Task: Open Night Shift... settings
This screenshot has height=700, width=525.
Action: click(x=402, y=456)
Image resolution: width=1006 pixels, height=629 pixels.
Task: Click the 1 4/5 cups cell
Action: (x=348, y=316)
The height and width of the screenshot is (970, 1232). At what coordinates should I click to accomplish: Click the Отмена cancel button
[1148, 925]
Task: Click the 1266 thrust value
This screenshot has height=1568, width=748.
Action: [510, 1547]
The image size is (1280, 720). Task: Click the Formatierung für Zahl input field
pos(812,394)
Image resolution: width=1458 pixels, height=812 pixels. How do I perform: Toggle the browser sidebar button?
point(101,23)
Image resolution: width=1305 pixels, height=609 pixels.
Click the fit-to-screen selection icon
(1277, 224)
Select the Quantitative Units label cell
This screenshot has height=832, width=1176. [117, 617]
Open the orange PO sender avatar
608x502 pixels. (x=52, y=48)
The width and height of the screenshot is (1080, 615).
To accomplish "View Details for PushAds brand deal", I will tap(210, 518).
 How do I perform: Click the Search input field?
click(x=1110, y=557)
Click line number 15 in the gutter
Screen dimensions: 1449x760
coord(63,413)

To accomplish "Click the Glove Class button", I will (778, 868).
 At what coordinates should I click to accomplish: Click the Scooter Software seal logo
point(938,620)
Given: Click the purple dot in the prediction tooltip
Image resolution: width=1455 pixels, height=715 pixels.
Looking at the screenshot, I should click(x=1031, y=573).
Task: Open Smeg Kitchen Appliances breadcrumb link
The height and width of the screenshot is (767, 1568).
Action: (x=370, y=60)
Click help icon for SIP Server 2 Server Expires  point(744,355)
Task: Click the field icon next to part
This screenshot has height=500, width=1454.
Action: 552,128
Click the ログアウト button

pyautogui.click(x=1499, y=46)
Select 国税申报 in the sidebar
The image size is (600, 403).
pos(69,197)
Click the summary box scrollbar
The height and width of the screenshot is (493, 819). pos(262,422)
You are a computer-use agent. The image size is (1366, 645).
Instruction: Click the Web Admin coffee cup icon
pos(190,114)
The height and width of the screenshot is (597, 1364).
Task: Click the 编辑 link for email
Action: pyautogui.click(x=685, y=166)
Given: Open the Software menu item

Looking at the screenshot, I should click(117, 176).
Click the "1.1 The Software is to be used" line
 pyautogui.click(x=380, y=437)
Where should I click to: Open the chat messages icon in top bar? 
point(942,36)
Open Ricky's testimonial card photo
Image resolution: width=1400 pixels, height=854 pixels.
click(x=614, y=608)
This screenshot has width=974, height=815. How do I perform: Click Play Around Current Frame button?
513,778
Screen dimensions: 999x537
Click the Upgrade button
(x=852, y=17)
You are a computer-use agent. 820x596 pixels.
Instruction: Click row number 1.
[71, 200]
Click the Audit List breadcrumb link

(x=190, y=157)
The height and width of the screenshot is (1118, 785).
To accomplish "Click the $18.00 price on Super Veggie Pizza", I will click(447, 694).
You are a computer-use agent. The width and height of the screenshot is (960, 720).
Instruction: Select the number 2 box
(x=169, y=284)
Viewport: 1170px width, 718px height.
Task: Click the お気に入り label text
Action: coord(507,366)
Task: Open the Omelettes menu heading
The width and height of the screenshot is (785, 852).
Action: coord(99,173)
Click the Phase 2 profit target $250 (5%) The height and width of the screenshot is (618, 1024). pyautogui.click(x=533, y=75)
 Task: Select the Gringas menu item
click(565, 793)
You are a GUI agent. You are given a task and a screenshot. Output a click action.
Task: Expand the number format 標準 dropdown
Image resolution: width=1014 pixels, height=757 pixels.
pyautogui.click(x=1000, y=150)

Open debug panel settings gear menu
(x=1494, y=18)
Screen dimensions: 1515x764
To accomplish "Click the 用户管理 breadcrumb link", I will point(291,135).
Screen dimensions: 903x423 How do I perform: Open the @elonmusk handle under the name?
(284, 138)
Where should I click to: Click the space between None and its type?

++++

Please return exactly the lines from the one containing "Open debug panel settings gear menu" through the end of the entries above, adding no other line.

◆ Answer box ◆
Open debug panel settings gear menu
(x=1494, y=18)
Screen dimensions: 1515x764
To accomplish "Click the 用户管理 breadcrumb link", I will point(291,135).
Screen dimensions: 903x423 How do I perform: Open the @elonmusk handle under the name?
(284, 138)
Where should I click to: Click the space between None and its type?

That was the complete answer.